→ **Activity**: Scan the data, and whenever a line contains "computer", copy it.

-----

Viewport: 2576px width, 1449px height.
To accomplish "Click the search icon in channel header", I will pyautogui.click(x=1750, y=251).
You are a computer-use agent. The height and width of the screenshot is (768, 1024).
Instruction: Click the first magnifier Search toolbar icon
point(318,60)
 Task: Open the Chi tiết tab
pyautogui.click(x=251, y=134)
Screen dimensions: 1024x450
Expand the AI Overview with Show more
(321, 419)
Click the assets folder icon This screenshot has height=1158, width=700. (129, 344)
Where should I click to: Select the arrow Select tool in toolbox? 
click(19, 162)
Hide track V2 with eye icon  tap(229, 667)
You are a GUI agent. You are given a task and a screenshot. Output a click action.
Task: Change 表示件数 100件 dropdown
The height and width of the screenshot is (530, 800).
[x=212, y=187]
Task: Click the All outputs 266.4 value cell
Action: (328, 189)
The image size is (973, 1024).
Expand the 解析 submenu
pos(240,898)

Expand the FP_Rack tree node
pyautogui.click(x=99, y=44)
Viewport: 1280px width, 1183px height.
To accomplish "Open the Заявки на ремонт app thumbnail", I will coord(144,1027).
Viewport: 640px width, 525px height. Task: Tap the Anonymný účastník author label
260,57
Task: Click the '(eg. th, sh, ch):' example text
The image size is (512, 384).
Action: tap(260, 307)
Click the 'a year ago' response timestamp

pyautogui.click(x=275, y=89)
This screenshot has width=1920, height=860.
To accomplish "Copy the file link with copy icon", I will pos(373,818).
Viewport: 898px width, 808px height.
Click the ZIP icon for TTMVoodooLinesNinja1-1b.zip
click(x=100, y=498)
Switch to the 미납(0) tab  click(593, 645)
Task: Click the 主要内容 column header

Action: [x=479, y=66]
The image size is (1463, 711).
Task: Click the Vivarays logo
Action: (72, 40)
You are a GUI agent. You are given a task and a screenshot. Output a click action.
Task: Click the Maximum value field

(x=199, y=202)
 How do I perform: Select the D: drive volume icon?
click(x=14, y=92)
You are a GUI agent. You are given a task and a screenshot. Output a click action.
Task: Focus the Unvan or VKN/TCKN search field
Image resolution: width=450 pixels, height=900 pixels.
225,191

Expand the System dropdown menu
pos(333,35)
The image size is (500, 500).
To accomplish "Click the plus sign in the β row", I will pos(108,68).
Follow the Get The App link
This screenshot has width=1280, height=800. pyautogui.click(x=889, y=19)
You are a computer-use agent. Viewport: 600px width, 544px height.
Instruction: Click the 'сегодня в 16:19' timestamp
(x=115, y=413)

-----

→ **Result below**:
You are a computer-use agent. The height and width of the screenshot is (768, 1024).
You are a computer-use agent. Viewport: 600px width, 544px height.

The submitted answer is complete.